Kirkcaldy Galleries is the main museum, library and exhibition space in Kirkcaldy in Fife, Scotland.

== History ==
The land for the town's museum and art gallery was donated by John Nairn (the grandson of the linoleum manufacturer, Michael Nairn) on the former site of Balsusney House, the home of John Maxton. This was opened in 1925, with the first chairman of trustees local cloth-manufacturer businessman John Blyth, the maternal grandfather of politician Michael Portillo.

In 2012 Fife Council undertook a £2.5m refurbishment of the building, which reopened in June 2013. It now contains a museum, library, children's library, PC suite, cafe, gift shop, meeting rooms, museum, local family and history rooms and gallery spaces.

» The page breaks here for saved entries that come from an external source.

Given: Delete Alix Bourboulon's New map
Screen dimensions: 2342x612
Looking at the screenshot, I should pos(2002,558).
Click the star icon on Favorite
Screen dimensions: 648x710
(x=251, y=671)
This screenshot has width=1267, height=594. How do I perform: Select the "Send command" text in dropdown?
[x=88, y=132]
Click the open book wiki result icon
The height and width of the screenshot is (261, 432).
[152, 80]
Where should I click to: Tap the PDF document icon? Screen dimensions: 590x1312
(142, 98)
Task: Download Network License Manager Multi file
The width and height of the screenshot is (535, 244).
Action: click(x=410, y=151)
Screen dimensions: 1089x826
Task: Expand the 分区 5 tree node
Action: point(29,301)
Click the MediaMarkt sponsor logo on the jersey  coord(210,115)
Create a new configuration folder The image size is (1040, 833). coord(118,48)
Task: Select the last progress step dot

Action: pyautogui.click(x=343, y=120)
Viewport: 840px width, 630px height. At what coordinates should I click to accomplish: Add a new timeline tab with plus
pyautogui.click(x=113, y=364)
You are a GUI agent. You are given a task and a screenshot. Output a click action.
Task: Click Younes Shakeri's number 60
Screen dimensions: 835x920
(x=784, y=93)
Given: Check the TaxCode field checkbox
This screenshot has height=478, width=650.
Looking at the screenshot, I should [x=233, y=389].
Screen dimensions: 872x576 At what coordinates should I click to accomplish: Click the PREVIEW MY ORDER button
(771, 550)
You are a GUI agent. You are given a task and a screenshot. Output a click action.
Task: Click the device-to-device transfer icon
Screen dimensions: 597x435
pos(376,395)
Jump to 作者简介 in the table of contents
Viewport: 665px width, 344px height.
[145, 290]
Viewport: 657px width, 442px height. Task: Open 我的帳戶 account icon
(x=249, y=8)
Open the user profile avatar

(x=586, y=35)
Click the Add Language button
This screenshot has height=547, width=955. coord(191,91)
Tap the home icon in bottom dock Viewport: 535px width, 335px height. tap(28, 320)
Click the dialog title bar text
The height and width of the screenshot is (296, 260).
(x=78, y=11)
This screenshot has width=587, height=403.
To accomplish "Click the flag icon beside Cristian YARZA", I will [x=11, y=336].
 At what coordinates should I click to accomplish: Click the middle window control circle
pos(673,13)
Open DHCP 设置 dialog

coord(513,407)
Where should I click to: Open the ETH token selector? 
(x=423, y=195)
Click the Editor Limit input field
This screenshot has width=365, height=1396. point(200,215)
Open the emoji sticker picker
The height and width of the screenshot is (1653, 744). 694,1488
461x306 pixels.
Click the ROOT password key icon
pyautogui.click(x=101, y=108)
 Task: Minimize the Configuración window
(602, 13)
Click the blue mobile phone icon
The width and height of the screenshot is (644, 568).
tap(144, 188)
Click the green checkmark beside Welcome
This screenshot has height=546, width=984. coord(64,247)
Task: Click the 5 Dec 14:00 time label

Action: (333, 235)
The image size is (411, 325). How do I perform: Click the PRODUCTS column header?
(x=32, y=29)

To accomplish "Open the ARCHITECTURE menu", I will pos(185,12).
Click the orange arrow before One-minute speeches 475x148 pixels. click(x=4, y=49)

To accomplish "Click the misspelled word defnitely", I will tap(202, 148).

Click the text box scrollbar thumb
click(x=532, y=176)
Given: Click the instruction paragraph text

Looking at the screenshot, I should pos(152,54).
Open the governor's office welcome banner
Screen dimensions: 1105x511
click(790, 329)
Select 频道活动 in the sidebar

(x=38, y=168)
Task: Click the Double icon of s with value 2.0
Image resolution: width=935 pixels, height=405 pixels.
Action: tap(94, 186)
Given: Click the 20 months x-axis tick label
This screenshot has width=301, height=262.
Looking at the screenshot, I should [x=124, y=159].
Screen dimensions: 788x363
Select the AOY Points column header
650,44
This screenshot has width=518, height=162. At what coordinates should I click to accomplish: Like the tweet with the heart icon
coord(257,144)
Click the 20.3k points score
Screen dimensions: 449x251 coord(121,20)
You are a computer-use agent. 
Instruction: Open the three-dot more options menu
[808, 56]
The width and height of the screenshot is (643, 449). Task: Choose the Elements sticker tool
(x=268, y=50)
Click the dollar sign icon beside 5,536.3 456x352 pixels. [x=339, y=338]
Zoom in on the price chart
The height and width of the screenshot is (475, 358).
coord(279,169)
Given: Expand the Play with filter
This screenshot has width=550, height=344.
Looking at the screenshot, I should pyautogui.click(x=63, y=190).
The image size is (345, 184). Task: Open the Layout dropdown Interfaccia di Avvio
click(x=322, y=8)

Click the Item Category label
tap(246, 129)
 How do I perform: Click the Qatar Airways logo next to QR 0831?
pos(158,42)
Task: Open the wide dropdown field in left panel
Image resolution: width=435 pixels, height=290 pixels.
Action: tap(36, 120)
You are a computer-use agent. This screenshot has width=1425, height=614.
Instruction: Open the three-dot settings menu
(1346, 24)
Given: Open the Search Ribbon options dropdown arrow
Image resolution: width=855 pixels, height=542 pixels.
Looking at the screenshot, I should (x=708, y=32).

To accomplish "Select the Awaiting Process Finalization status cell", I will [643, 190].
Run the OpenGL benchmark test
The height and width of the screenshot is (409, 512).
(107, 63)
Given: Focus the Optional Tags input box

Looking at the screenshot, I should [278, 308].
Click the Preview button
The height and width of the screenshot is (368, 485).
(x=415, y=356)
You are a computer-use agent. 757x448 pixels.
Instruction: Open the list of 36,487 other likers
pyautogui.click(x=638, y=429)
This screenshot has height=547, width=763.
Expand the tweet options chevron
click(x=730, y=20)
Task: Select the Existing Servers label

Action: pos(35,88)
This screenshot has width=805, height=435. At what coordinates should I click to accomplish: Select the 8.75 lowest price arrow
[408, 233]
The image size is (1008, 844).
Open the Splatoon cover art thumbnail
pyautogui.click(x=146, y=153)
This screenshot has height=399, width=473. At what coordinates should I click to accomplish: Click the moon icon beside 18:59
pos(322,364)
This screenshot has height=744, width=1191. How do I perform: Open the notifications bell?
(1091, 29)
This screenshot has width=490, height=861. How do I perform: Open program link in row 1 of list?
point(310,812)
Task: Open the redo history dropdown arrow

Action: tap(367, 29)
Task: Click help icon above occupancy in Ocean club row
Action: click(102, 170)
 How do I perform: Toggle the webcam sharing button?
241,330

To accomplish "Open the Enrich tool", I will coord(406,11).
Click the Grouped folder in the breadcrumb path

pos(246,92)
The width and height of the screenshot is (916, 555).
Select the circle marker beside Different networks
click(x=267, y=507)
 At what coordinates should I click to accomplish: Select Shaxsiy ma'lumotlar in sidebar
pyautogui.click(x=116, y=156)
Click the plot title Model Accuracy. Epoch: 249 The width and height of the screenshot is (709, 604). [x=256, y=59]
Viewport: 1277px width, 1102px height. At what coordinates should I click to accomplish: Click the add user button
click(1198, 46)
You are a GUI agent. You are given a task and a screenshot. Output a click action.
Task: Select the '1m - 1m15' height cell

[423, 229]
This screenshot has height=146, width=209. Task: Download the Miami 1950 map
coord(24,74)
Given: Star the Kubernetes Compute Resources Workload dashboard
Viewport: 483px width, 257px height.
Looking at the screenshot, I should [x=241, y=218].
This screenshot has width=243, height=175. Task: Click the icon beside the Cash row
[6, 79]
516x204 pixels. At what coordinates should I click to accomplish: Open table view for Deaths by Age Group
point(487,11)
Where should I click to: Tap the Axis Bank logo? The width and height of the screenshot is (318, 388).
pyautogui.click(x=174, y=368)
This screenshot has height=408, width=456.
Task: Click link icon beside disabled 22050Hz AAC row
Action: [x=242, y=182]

The Galleries opening was attended by local author Val McDermid, Wolf from Gladiators, MP and former Prime Minister Gordon Brown and artist Jack Vettriano.

== Collections ==
The art gallery holds the largest collection of paintings by William McTaggart and Scottish Colourist Samuel Peploe aside from the National Galleries of Scotland. The museum contains many significant works by the Glasgow Boys. Situated on the ground floor, is the museum's award-winning permanent exhibition covering the town's industrial heritage. The museum also has a cafe which displays examples of Wemyss Ware pottery, made in the town from around the 1890s to 1930s.

In 2015, Kirkcaldy Galleries became the first institution in Fife to display work by American photographer Diane Arbus.

The Great Tapestry of Scotland was displayed at the Galleries in 2015 where the Rosslyn Chapel panel, one of 160 panels, was stolen. It was not recovered and a replacement panel was completed in 2017.